A decision to expand social day services in New Bedford led to the relocation of the Senior Center from Buttonwood Park to Council on Aging buildings in the North and South ends last month. The move came with little advance notice, upsetting some seniors.
Essentially the site changes were a swap, with the Senior Center moving from Buttonwood Park to two sites, Hazelwood Park in the South End and Brooklawn Park in the North End, and the two Social Day programs located at those sites, moving to Buttonwood Park as one combined program.
The decision will allow the city to increase its Social Day numbers from a maximum of 55 participants to 80, filling a need in the community, according to COA Director Debra Lee.
“We don’t want to end up with a wait list and be forced to turn people away,” said Lee. “It’s an unmet need in the city.”
Many factors went into the decision, Lee said. Two primary ones were the larger room space at Buttonwood which will hold more participants and the reduction in transportation costs that comes with transporting participants to one location instead of two.
But for many older adults who attended activities at Buttonwood, the change was an unexpected event that Senior Center continued…
disrupted their routines.
At a March 1 Ward 5 meeting on the topic, about 30 attendees expressed concerns, some, including Terry Mozaz, saying they were upset about losing access to activities and felt disrespected at being given no advance notice.
“We are upset at the lack of respect, and at the attempt by the city to pit us against a paying program for which they should find an appropriate location that does not displace the seniors,” Mozaz said by email after the meeting, referring to paid Social Day programs.
The decision to switch sites was made in early February, according to Lee who said staff were told a week later and the board voted to approve the plan at their February meeting. A city press release made the news known publicly on March 1, two days in advance of the Buttonwood center closing as a senior center and five days before it reopened for Social Day programming on March 6.
The press release noted declining participation at Buttonwood as one of the reasons for the move. In a statement, New Bedford’s Public Information Officer Holly Huntoon said, “Unfortunately, the use of traditional senior centers has fallen for several years. For example, since 2016, the average daily attendance at the Buttonwood Senior Center declined 70 percent. This has forced a reassessment of how tax dollars are utilized to serve the needs of the city’s seniors. If there is an unforeseen reason to believe the COA’s recommendation was unfounded, we would certainly consider it.”
The statement also noted that Senior Center staff were telling people who came to the center prior to March 1.
Mozaz created a petition against the plan which she said she submitted to the Mayor’s office with 25 signatures. She did not hear back from them or city councilors where she also left the petition, she said.
Lee agreed that the decision to move the senior center away from Buttonwood was partly due to the site not drawing the number of people they had expected to activities.

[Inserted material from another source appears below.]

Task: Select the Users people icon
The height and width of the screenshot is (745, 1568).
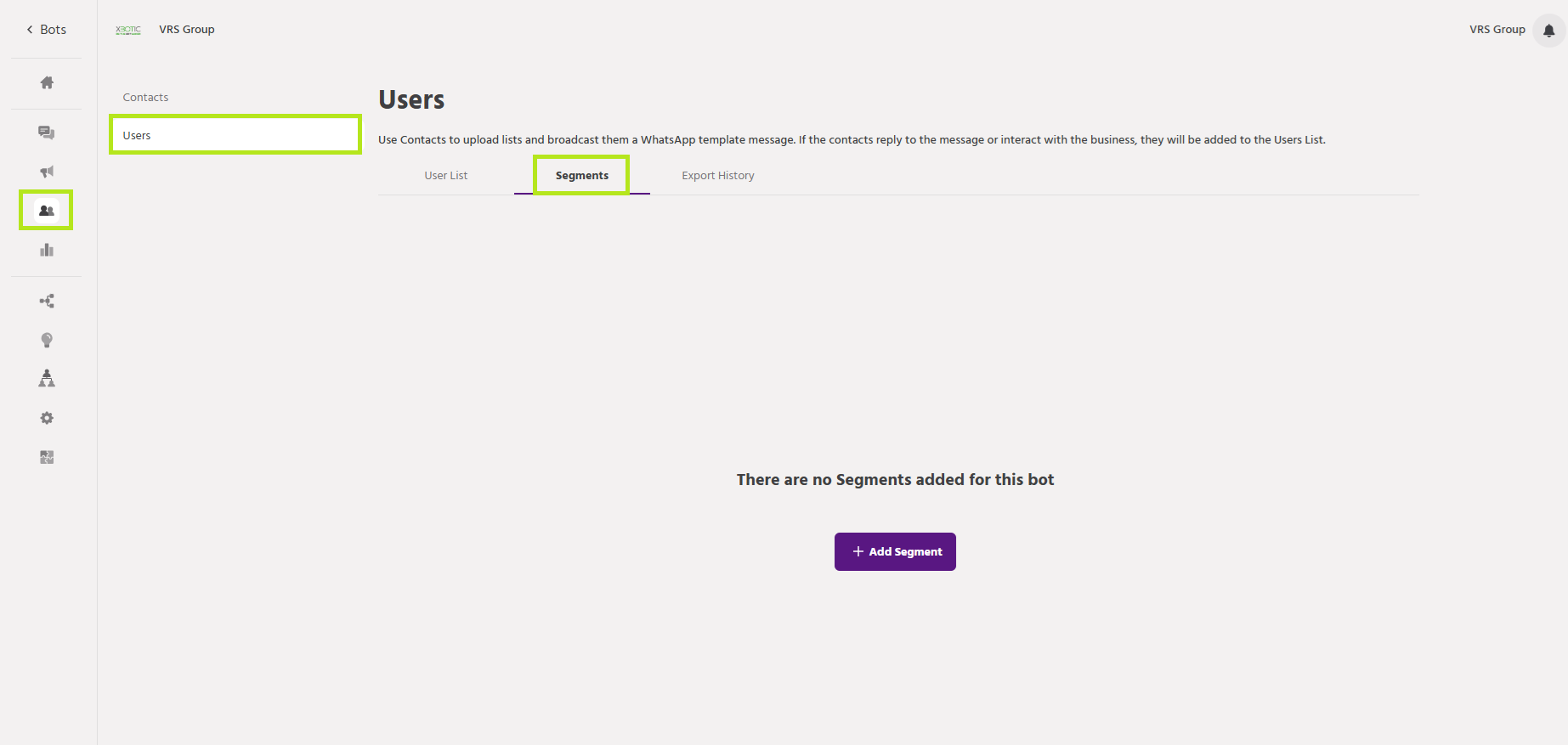Action: (x=47, y=210)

Staff and activities are grant funded, she said, and she must report attendance numbers to receive funding. Some of it is due to changes in how senior centers are used.

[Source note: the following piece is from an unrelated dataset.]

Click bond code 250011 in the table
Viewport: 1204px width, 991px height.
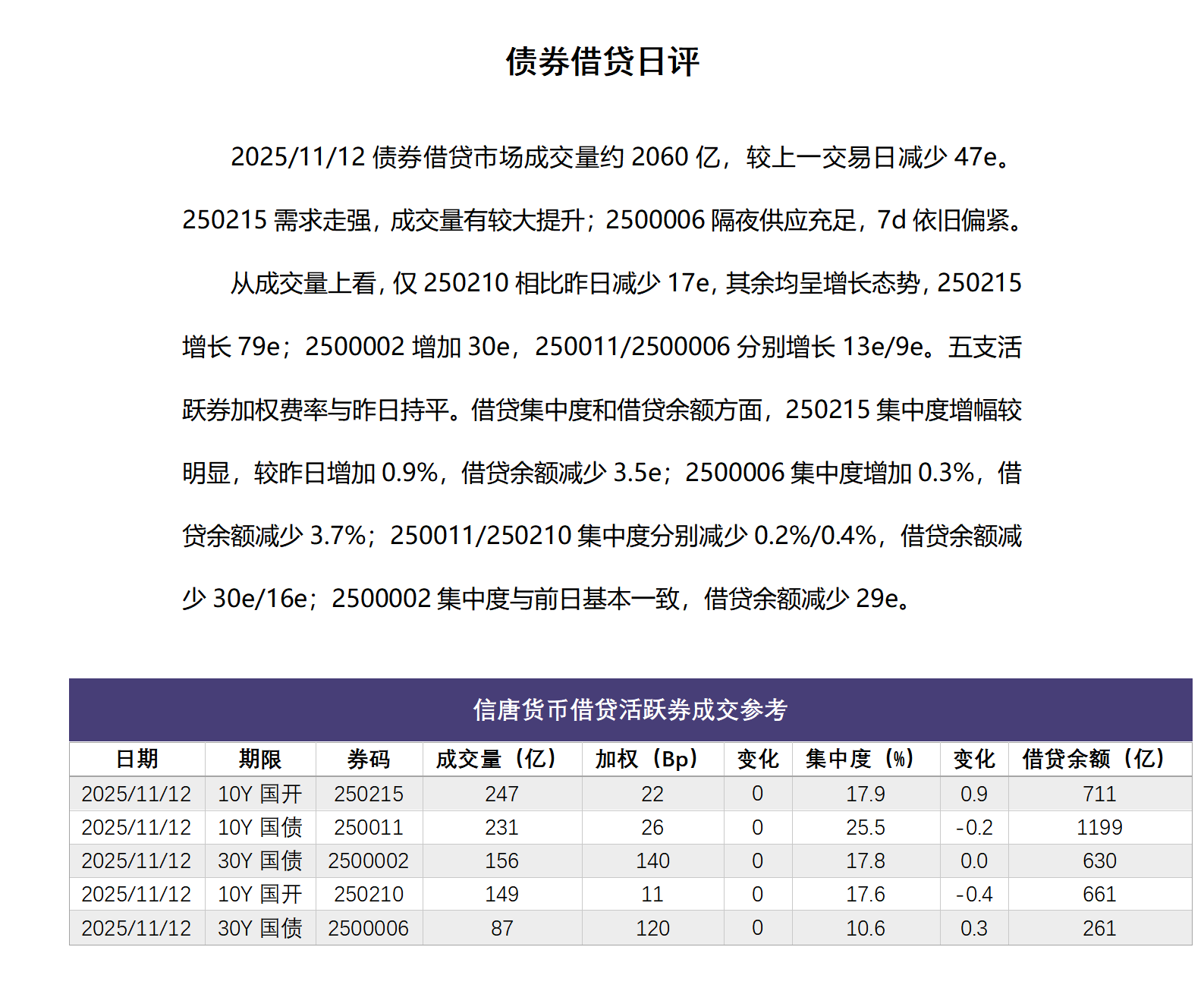pos(368,827)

“It’s not the senior center it used to be,” Lee said. “People don’t go and hang out for the whole day. They go for one activity.”
Addressing those at the March 1 meeting, COA board member Nancy Feeney said the relocation decision focuses on using COA buildings in the smartest way.

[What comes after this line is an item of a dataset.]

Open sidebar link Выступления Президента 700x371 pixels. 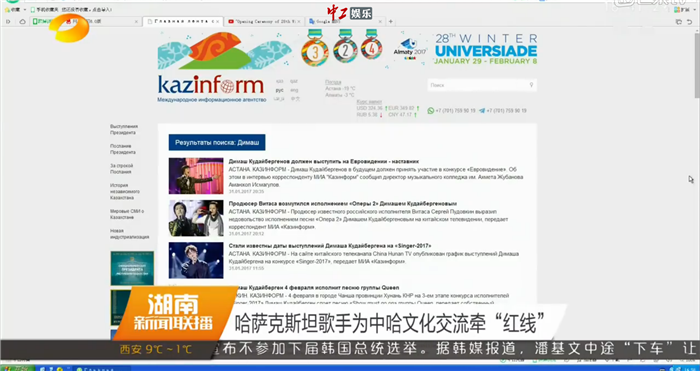point(124,129)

“We are repurposing the buildings. We are not closing anything and that really needs to be understood here,” she said.
Feeney acknowledged that communication of the changes was late but said that information must come from the Mayor’s office before it can be released to the public.
“Personally, from the board, I am not happy with the Mayor’s office,” she said. “We knew about the decision a while ago, but Deb’s hands are a little bit tied. We are told that everything has to go through the Mayor’s office and that’s fine if the Mayor’s office looks at it and does it in a timely manner.”
“Being able to have two buildings now where people can go and they can choose the programs that they want to go to will be positive and we will make sure the chair yoga program is offered two times a week because that is a very popular one,” she said.
Feeney also noted that Brooklawn and Hazelwood buildings are accessible via existing bus routes.
New Bedford has reorganized its COA functions before, closing Brooklawn Senior Center to open a social day program there in 2016. At that time, senior center activities were held in Hazelwood and Buttonwood parks until the social day program expanded to the Hazelwood site. The Buttonwood building was closed for renovations in June 2018 and reopened in February 2019. It closed in 2020 for mandated lockdowns related to the COVID-19 pandemic and reopened on April 4, 2022.
Since Buttonwood’s closing as a senior center, Mozaz visited the Hazelwood location for activities but said she had a hard time navigating the roads.
“I find it dangerous driving out of (Hazelwood) because you’re pulling into a street with poor visibility of coming vehicles to get out of there, and especially dangerous when you’re also sharing that street with school buses and children coming out of school. Try it yourself around 3 p.m. on Fridays,” she said. “Many of us walked to (Buttonwood) which is a plus for the safety of seniors, and a benefit for the environment (less drivers on the road/streets).”